EXERCISE TASKS =
A. From the Ashura article, copy the stretch from "This year’s Ashura" through "protocols including social-distancing.".
B. Name every person mentioned by name in the Ashura article.
C. According to the Ashura article, how many people has the coronavirus killed in Iran so far?

*** TEXT SHOWN Section Begins ***

Ashura commemorated in Iran

Mourning ceremonies for the martyrdom of Imam Hussein (AS) on the day of Ashura were held on Saturday and Sunday all over Iran amid strict observation of coronavirus-related health protocols.

Every year, the Iranian people, along with other Shiite Muslims around the world, hold mourning rituals for the Imam’s martyrdom during the first 10 days of the Islamic lunar month of Muharram. The mourning ceremonies reach their peak on the 9th day of Muharram, or Tasua, and the 10th day, or Ashura.

Ashura marks the martyrdom anniversary of Imam Hussein (AS), the grandson of the Prophet Mohammad (PBUH) who was martyred in the Battle of Karbala on October 10, 680 (Muharram 10, 61 AH), nearly 14 centuries ago. The Imam’s heartbreaking martyrdom sent shock waves through the Muslim world as he was widely seen as a hero who sacrificed his life to challenge the corrupt ruler, Yazid ibn Mu’awiya.

On Sunday, millions of Iranians held nationwide rituals to commemorate the martyrdom of Imam Hussein (AS), according to a Tasnim report.

This year’s Ashura came at a time when mourning ceremonies were held under health protocols amid fears of another wave of coronavirus, which has killed more than 21,000 people in Iran so far.

The mourners observed health protocols and social-distancing rules while taking part in the ceremonies across the country, a move that was praised by senior officials.

In a message to the people, President Hassan Rouhani showered the mourners with praise for observing health protocols including social-distancing.

“Now, the most accurate images of observing social-distancing in our collective memory are the images that will remain from this year’s mourning, and what more precious pride and honor than this,” Rouhani said.

Interior Minister Abdolreza Rahmani Fazli also issued a message to thank the mourners for observing health protocols.

Before Ashura ceremonies begin, the National Coronavirus Combat and Prevention Headquarters issued strict health guidelines for all religious associations, which planned to commemorate the occasion. Gatherings inside closed spaces were prohibited over fears of another coronavirus wave. Instead, mourners were advised to hold mourning ceremonies in open areas such as squares and streets while observing social distancing rules and wearing face masks. During the past 10 days, many squares and streets, among other places, have been turned into new venues for mourning instead of traditional places such as mosques and Hussainiyas.

In Tehran, mourners poured into the streets and squares of the capital in large numbers to listen to clergymen and eulogists praising Imam Hussein (AS) while keeping a safe distance between themselves.  Members of congregations (Heiats) also staged processions while beating drums in a sign of remembering the Battle of Karbala. Similar mourning rituals were held on the day of Ashura in other provinces across Iran.

Mourning ceremonies are not limited to weeping and beating chests. Cooking votive food, called Nazri, and distributing it among passers-by and the poor is also an integral part of the ceremonies, which is very popular among ordinary people. Some believe that serving or eating Nazri food makes their lives more blessed. During this year’s Muharram, Nazri foods were distributed among the people as usual.

*** TEXT SHOWN Section Ends ***
*** SOURCE DATA Section Begins ***

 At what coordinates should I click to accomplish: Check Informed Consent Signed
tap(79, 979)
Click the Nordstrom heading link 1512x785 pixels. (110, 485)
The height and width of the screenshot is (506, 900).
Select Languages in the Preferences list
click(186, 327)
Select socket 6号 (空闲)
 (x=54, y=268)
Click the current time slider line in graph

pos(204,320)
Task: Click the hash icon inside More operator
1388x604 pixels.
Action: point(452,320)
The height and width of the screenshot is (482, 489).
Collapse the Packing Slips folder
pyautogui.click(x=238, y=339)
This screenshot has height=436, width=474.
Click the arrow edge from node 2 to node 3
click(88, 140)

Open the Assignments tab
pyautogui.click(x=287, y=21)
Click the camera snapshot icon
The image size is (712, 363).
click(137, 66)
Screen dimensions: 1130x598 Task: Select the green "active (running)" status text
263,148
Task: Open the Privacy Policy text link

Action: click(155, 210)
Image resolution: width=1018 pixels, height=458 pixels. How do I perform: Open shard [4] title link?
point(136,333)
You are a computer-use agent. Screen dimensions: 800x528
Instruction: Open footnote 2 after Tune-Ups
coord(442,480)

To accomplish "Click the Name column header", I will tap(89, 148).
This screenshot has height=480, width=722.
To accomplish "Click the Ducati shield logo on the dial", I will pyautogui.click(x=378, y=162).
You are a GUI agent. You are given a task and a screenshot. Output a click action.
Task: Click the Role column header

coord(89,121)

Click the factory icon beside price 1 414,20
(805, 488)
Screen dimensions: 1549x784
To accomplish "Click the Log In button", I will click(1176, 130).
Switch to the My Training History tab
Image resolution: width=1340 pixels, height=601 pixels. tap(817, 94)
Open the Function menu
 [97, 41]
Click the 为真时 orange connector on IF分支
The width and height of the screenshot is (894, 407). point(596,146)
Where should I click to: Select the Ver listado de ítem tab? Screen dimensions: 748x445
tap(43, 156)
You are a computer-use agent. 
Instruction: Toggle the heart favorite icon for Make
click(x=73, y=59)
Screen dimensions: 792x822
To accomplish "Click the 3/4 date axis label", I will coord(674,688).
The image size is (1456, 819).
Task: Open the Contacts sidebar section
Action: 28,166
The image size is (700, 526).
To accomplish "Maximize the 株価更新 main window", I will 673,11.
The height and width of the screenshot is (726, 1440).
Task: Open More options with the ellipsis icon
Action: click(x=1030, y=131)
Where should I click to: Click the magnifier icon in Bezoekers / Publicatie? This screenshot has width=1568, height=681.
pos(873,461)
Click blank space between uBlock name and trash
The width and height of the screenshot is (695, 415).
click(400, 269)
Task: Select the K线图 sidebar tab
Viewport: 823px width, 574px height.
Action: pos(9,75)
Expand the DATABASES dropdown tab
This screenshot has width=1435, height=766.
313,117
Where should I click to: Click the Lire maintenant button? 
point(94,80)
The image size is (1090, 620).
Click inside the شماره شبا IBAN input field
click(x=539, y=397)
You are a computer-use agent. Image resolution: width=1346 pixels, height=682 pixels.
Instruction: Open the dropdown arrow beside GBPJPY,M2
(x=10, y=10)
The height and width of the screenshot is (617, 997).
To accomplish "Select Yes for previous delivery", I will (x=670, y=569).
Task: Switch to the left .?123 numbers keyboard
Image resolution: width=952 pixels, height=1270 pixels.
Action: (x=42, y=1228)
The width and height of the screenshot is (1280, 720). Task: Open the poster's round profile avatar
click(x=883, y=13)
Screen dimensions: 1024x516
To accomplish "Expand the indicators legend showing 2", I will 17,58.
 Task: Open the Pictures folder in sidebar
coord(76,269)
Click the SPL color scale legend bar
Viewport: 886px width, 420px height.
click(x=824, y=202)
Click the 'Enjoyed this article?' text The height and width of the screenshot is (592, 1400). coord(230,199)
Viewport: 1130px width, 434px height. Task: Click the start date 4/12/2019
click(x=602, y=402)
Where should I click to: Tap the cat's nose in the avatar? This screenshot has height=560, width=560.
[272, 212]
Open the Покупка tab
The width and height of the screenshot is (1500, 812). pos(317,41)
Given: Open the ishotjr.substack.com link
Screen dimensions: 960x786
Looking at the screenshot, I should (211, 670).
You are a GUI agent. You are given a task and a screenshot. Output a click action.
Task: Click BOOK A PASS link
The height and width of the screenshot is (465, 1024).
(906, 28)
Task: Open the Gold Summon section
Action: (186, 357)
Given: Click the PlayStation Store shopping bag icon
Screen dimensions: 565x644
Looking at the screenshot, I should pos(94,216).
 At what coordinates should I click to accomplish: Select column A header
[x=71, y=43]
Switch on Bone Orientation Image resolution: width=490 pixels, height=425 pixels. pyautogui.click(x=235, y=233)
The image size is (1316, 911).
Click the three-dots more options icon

*** SOURCE DATA Section Ends ***

ANSWERS PROVIDED =
A.
This year’s Ashura came at a time when mourning ceremonies were held under health protocols amid fears of another wave of coronavirus, which has killed more than 21,000 people in Iran so far.

The mourners observed health protocols and social-distancing rules while taking part in the ceremonies across the country, a move that was praised by senior officials.

In a message to the people, President Hassan Rouhani showered the mourners with praise for observing health protocols including social-distancing.

B.
Imam Hussein
Prophet Mohammad
Yazid ibn Mu’awiya
Hassan Rouhani
Abdolreza Rahmani Fazli

C. More than 21,000 people.